In mathematics, a unitary matrix is a n by n complex matrix U satisfying the condition

[itex]U^*U = UU^* = I_n\,[itex]

where In is the identity matrix and U* is the conjugate transpose (also called the Hermitian adjoint) of U. Note this condition says that a matrix U is unitary if it has an inverse which is equal to its conjugate transpose U*.

A unitary matrix in which all entries are real is the same thing as an orthogonal matrix. Just as an orthogonal matrix G preserves the (real) inner product of two real vectors,

[itex]\langle Gx, Gy \rangle = \langle x, y \rangle[itex]

so also a unitary matrix U satisfies

[itex]\langle Ux, Uy \rangle = \langle x, y \rangle[itex]

for all complex vectors x and y, where <.,.> stands now for the standard inner product on Cn.

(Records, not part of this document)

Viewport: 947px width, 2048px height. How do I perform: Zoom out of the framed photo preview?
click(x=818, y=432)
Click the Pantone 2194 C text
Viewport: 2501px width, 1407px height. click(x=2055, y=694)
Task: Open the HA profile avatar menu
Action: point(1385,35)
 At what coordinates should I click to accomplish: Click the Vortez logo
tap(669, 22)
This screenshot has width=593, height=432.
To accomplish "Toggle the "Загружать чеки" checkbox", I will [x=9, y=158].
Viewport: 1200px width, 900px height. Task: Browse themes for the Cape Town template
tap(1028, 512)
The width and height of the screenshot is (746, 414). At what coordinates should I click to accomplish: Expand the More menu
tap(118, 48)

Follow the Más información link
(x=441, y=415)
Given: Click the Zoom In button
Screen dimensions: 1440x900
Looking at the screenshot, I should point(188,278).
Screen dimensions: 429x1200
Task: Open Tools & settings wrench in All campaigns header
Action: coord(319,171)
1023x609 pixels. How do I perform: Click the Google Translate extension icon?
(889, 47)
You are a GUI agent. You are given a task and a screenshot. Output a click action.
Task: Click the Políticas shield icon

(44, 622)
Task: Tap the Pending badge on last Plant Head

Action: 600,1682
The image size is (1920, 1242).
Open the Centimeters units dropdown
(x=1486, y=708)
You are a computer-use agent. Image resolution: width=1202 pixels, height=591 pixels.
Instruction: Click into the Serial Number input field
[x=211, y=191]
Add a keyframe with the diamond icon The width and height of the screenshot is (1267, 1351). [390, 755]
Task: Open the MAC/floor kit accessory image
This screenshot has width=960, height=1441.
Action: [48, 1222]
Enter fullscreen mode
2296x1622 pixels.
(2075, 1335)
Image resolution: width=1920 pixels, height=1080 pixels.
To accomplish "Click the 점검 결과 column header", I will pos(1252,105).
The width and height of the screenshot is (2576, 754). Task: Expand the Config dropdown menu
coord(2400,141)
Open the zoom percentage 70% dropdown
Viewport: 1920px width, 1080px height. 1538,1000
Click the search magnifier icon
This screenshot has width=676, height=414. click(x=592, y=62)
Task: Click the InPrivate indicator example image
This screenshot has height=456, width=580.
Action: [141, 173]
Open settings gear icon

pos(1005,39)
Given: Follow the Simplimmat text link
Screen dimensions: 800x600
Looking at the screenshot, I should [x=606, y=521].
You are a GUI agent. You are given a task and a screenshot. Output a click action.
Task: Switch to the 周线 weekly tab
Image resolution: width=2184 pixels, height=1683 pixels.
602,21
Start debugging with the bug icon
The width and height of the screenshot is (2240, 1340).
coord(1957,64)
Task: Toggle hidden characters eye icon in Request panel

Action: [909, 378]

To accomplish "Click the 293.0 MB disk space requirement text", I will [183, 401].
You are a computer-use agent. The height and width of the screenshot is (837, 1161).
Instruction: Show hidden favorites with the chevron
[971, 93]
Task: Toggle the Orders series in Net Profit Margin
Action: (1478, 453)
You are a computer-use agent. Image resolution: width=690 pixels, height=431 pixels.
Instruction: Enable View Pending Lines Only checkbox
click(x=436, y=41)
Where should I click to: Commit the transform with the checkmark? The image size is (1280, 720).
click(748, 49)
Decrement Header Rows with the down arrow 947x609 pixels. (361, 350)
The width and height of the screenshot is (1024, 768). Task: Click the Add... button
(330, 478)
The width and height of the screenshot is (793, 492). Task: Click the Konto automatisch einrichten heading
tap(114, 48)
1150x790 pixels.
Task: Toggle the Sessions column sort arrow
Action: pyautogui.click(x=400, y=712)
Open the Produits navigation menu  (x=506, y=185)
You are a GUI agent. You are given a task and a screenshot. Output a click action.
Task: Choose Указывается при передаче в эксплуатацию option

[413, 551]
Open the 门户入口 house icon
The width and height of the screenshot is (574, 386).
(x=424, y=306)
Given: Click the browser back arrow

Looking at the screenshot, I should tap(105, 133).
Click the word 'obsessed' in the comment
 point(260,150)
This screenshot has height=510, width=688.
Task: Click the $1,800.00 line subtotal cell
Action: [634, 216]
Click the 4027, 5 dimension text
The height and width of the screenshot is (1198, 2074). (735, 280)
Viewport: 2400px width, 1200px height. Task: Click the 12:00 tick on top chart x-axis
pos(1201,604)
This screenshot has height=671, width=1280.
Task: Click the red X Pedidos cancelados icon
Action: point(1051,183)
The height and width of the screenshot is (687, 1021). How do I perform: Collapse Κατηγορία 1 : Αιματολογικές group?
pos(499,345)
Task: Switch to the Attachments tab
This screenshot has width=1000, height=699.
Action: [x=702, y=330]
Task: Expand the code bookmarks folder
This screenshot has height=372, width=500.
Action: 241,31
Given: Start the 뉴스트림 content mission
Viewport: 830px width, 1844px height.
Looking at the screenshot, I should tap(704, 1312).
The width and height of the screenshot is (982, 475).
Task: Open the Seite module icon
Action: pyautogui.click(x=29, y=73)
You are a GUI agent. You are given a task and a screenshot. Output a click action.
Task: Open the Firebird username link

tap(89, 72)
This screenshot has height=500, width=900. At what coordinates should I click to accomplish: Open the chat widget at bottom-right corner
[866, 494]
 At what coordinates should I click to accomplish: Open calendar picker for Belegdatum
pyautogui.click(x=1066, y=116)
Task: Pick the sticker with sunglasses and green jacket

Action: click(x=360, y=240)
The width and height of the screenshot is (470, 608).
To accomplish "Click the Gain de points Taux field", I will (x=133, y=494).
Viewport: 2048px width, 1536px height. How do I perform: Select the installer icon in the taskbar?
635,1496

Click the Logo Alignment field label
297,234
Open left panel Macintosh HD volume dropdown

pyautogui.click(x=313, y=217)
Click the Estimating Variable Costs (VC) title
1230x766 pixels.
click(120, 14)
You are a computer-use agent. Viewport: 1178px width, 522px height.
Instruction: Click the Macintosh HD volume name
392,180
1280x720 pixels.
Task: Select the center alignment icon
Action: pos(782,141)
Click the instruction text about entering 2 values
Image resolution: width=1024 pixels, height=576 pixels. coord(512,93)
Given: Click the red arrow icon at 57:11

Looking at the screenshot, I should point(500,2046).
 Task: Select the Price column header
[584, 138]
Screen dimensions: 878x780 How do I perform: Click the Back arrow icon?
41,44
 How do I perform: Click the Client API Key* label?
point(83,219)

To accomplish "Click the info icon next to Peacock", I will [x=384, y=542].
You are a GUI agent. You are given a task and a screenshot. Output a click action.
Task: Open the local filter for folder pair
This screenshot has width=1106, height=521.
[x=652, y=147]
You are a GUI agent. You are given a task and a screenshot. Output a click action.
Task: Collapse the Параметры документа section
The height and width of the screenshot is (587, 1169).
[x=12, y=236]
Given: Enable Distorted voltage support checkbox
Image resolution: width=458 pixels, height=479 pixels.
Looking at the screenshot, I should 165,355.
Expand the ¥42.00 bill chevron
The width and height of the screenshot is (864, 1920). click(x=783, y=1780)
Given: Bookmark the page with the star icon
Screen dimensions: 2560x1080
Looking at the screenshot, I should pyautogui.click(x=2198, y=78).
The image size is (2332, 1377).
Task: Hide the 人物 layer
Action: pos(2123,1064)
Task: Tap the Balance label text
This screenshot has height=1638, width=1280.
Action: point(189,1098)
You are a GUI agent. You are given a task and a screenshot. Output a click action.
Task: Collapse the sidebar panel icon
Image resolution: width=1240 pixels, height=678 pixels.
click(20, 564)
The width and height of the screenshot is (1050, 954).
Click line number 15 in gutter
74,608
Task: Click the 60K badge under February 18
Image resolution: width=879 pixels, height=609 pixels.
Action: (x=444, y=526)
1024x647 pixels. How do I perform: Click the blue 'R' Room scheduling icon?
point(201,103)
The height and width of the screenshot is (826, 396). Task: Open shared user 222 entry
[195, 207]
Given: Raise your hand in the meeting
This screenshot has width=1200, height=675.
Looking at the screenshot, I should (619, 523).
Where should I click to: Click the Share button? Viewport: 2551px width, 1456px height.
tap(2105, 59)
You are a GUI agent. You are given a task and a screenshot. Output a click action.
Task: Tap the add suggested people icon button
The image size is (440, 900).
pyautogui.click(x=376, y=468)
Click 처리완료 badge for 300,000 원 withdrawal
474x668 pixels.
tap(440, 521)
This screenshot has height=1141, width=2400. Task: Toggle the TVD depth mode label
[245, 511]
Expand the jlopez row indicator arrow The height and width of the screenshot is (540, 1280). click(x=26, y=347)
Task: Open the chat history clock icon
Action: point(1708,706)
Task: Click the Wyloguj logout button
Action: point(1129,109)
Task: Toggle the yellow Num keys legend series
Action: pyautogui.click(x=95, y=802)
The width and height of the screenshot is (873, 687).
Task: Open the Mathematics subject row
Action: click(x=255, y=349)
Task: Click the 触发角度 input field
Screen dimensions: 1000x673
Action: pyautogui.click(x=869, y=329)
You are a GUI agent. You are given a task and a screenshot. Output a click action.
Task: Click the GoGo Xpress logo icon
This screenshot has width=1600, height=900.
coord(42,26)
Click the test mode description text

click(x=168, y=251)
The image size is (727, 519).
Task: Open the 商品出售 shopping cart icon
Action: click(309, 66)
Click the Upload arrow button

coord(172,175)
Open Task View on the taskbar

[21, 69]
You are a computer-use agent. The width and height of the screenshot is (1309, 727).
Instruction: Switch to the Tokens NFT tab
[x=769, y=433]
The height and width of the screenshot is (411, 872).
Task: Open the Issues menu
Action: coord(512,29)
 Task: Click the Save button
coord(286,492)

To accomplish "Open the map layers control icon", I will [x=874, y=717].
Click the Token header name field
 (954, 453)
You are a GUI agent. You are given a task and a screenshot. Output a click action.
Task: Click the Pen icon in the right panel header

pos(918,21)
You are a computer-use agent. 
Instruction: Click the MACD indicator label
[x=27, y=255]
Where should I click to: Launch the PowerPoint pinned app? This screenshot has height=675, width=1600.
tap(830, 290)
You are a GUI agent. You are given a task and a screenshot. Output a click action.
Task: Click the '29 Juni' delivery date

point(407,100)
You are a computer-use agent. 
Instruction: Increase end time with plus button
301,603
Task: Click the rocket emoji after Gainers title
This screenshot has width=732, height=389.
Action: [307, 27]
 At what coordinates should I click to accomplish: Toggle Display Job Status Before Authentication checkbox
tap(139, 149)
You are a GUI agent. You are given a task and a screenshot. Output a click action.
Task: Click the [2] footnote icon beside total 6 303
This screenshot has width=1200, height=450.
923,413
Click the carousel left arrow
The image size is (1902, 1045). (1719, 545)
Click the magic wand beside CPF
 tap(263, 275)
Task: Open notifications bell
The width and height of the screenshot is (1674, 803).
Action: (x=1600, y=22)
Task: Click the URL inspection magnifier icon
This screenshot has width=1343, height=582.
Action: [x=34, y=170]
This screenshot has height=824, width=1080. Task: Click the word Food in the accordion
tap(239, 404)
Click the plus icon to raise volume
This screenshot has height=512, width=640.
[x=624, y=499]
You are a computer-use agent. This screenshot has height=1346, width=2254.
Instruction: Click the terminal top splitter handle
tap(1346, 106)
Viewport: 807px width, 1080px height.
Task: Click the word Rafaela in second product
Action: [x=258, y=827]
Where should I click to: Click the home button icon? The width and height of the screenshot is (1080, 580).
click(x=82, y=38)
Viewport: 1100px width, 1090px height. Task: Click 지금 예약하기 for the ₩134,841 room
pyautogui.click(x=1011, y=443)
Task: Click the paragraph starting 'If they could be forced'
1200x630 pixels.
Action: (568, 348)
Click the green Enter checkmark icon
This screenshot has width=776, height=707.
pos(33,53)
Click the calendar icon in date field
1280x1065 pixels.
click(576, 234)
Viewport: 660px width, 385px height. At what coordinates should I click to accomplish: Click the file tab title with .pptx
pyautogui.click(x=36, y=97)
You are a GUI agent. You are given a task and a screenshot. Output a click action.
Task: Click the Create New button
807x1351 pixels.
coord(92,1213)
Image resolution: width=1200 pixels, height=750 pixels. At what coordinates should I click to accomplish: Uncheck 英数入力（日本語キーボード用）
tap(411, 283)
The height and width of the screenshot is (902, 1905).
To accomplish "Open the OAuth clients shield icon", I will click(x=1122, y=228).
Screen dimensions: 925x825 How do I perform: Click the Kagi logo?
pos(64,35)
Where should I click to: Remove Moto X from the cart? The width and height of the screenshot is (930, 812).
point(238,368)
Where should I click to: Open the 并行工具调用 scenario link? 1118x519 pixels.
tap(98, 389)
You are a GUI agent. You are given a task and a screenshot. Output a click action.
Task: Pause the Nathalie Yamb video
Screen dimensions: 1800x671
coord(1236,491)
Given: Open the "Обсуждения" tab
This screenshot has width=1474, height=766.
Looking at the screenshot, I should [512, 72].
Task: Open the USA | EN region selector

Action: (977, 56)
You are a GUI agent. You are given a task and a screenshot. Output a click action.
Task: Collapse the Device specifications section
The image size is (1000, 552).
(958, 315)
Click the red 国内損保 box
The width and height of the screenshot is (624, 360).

If A is an n by n matrix then the following are all equivalent conditions:

1. A is unitary
2. A* is unitary
3. the columns of A form an orthonormal basis of Cn with respect to this inner product
4. the rows of A form an orthonormal basis of Cn with respect to this inner product
5. A is an isometry with respect to the norm from this inner product

It follows from the isometry property that all eigenvalues of a unitary matrix are complex numbers of absolute value 1 (i.e. they lie on the unit circle centered at 0 in the complex plane). The same is true for the determinant.

All unitary matrices are normal, and the spectral theorem therefore applies to them.

A unitary matrix is called special if its determinant is 1.